Fig. 1.

XNC10 expression pattern and generation of stable XNC10-deficient 15/0 tumor cell lines. (A) XNC10 gene expression in normal tadpoles tissues and 15/0 tumor cells by qPCR. Th, thymus; Sp, spleen; Sk, skin; Li, liver; Gi, gills; Ki, kidney; In, intestine; PLs, peritoneal leukocytes. (B) 15/0 tumor cells were transfected with either a scrambled shRNA or an anti-XNC10 shRNA construct and stable clones were generated. RT–PCR gene expression analysis of XNC10, XNC11, CTX and GAPDH in 15/0 WT, shScramble, shXNC10 clone #4 and #7 tumor cells. (C) Quantitative RT–PCR gene expression analysis of XNC10 on 15/0 WT, shScramble, shXNC10 clone #4 and #7 tumor cells. (D) Western blot analysis of anti-XNC10 antibodies. Left: 15/0 WT and shXNC10#7 cell lysates incubated with the 291 monoclonal antibody (top) or rabbit polyclonal (bottom) anti-XNC10 antibodies.

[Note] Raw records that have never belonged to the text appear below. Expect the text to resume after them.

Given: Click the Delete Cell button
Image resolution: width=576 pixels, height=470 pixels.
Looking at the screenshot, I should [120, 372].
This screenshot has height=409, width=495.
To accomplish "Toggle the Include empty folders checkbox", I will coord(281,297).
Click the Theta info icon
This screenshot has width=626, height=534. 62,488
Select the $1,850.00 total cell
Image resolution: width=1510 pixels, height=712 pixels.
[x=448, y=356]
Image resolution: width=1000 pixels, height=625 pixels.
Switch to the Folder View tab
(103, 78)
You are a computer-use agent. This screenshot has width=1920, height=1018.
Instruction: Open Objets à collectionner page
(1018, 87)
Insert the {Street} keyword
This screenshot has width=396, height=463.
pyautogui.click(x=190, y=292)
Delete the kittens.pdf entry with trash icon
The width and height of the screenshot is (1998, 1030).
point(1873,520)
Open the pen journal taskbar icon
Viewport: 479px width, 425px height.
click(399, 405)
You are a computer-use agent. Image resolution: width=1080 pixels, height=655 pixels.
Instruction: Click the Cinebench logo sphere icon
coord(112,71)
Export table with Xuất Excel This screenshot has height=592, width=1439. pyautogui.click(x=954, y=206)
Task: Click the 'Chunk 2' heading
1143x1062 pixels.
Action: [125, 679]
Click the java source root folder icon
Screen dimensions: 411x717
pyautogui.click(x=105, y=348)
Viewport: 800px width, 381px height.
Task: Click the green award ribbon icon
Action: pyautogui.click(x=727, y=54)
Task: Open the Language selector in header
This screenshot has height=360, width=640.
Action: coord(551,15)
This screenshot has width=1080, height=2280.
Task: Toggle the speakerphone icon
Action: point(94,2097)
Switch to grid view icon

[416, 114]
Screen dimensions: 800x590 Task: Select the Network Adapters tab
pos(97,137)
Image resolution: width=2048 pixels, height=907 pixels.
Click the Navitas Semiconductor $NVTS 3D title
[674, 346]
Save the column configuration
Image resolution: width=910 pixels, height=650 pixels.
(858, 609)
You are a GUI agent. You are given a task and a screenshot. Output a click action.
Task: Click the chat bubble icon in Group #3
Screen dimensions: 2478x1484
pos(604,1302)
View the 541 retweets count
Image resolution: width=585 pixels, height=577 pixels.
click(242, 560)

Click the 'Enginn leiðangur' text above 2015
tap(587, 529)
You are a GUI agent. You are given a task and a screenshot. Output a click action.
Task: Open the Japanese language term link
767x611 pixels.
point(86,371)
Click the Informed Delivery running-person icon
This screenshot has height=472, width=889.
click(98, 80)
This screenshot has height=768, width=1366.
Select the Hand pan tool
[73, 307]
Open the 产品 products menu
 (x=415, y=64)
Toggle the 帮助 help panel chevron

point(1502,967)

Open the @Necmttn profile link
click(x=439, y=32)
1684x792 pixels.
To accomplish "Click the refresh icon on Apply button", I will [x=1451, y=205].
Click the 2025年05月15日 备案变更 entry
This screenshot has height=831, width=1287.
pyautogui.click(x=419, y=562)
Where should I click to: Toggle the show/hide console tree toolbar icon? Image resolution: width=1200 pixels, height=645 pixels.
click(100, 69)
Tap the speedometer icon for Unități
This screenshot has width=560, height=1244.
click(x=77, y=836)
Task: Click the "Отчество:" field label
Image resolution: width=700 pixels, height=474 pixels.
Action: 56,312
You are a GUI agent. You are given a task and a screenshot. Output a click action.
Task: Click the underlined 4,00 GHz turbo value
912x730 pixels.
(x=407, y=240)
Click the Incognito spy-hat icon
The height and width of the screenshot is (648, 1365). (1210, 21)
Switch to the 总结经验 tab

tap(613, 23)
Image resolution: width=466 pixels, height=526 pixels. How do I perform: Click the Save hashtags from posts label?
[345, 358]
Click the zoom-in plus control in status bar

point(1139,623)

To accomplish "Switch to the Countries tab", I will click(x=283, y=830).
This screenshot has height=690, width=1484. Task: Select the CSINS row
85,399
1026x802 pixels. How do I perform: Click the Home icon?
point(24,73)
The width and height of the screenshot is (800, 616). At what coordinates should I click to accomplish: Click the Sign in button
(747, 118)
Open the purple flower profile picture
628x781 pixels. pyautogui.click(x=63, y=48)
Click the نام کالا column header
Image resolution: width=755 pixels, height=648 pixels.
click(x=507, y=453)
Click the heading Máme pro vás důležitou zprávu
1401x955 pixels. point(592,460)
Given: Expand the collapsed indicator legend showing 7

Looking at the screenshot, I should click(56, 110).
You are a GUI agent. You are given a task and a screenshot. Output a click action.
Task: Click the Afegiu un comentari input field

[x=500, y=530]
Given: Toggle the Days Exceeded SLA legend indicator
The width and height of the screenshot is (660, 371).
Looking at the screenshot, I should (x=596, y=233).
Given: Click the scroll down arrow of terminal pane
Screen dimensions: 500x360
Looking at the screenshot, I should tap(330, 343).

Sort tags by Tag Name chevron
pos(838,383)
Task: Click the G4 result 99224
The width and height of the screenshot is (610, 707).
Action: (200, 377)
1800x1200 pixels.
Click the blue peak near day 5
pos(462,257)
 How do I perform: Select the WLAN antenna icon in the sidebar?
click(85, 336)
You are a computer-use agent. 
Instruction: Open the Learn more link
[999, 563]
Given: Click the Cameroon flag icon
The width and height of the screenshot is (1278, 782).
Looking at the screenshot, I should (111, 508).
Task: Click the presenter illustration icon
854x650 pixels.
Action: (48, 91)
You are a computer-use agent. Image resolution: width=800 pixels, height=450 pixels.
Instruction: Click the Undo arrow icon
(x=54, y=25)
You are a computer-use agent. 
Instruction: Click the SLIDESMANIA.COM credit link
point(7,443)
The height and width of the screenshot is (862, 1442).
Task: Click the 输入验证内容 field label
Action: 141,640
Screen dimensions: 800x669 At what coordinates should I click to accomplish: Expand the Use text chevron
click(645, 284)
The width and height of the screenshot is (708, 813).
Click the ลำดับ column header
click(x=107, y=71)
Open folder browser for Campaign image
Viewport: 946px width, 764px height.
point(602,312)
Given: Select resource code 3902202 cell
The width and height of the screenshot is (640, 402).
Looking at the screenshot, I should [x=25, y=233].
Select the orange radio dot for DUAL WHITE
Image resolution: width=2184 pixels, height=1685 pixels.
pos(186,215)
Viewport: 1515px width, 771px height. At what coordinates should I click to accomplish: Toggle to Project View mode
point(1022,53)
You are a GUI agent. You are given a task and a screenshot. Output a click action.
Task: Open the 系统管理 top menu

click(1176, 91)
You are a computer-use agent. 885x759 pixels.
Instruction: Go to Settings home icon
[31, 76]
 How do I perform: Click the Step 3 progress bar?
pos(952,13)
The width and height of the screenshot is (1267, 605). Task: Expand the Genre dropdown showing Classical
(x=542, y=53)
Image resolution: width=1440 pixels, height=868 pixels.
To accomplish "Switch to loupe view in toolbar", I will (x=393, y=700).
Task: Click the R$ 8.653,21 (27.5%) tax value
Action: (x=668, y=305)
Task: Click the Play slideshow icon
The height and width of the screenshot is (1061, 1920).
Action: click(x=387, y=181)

Left: Densitometry analysis of the XNC10 protein expression assessed using the 291 monoclonal antibody. (E) Assessment of tumor transfectants’ proliferation; 1×10⁵ cells of 15/0 WT, shXNC10 #4 or shXNC10 # were plated in triplicate and grown in vitro then cells were collected and counted 24, 48 and 72h later. n = 3 independent experiments.